[BEGIN]

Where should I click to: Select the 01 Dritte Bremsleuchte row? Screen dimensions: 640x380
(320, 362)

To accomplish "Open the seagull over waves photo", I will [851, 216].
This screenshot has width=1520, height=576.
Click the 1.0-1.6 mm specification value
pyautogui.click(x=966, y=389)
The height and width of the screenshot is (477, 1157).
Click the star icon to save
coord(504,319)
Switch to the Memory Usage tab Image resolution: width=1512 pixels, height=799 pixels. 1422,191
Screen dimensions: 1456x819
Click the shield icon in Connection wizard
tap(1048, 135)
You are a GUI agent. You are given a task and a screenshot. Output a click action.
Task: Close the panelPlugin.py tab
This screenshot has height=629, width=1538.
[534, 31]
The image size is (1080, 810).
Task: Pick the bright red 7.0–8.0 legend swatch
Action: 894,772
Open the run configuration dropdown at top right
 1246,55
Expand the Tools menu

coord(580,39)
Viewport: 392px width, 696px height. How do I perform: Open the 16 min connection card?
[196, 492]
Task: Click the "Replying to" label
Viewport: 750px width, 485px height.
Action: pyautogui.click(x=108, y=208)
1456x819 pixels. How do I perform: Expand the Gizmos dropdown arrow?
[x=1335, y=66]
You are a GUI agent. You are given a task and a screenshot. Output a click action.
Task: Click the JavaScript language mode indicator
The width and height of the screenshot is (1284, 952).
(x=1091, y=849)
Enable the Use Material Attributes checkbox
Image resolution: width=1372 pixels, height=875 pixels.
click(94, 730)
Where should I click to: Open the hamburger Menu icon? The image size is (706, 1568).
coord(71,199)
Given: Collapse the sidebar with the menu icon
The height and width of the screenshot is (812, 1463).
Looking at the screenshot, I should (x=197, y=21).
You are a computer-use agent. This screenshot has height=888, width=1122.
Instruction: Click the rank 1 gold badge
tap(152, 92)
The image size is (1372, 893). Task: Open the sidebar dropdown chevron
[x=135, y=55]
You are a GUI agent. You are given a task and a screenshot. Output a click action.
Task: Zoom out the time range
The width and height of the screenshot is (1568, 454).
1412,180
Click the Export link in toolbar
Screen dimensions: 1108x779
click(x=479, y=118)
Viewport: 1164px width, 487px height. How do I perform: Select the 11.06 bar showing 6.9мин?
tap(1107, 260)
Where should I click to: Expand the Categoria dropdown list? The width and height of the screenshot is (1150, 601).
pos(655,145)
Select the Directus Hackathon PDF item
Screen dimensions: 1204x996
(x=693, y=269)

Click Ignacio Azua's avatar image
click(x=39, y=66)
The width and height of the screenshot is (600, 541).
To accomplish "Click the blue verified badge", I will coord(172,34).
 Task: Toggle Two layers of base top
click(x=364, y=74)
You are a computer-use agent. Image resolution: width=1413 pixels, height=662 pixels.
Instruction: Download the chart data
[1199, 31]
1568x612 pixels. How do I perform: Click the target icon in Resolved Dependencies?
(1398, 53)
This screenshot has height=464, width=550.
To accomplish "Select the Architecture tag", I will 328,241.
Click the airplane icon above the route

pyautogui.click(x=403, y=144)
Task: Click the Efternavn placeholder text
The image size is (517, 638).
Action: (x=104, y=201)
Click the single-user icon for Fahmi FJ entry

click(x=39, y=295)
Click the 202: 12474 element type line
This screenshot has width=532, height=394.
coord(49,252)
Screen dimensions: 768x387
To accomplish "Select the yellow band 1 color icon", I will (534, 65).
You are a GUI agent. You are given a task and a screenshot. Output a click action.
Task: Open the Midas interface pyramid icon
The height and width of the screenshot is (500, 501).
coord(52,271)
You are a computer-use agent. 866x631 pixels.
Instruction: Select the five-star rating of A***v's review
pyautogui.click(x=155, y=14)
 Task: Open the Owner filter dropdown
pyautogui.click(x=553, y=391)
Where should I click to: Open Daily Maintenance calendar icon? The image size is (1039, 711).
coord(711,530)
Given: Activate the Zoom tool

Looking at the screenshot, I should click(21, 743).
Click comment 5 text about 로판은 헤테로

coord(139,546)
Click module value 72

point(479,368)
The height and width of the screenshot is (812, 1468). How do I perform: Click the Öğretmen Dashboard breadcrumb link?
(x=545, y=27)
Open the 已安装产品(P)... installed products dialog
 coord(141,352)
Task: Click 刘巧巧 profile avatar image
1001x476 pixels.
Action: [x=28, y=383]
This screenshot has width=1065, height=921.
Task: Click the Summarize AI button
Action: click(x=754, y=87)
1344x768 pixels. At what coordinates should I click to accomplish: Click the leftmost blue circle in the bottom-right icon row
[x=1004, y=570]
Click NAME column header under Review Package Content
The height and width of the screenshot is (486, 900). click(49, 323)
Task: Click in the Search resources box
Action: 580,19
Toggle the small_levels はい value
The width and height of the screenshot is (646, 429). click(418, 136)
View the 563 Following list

[END]

— Task objective —
Can you rewrite the records from their start through the line holding "[x=1335, y=66]", inclusive, with "dropdown" replaced by "drop-down" and everything else left unchanged?

— Final result —
Where should I click to: Select the 01 Dritte Bremsleuchte row? Screen dimensions: 640x380
(320, 362)

To accomplish "Open the seagull over waves photo", I will [851, 216].
This screenshot has width=1520, height=576.
Click the 1.0-1.6 mm specification value
pyautogui.click(x=966, y=389)
The height and width of the screenshot is (477, 1157).
Click the star icon to save
coord(504,319)
Switch to the Memory Usage tab Image resolution: width=1512 pixels, height=799 pixels. 1422,191
Screen dimensions: 1456x819
Click the shield icon in Connection wizard
tap(1048, 135)
You are a GUI agent. You are given a task and a screenshot. Output a click action.
Task: Close the panelPlugin.py tab
This screenshot has height=629, width=1538.
[534, 31]
The image size is (1080, 810).
Task: Pick the bright red 7.0–8.0 legend swatch
Action: 894,772
Open the run configuration drop-down at top right
 1246,55
Expand the Tools menu

coord(580,39)
Viewport: 392px width, 696px height. How do I perform: Open the 16 min connection card?
[196, 492]
Task: Click the "Replying to" label
Viewport: 750px width, 485px height.
Action: pyautogui.click(x=108, y=208)
1456x819 pixels. How do I perform: Expand the Gizmos drop-down arrow?
[x=1335, y=66]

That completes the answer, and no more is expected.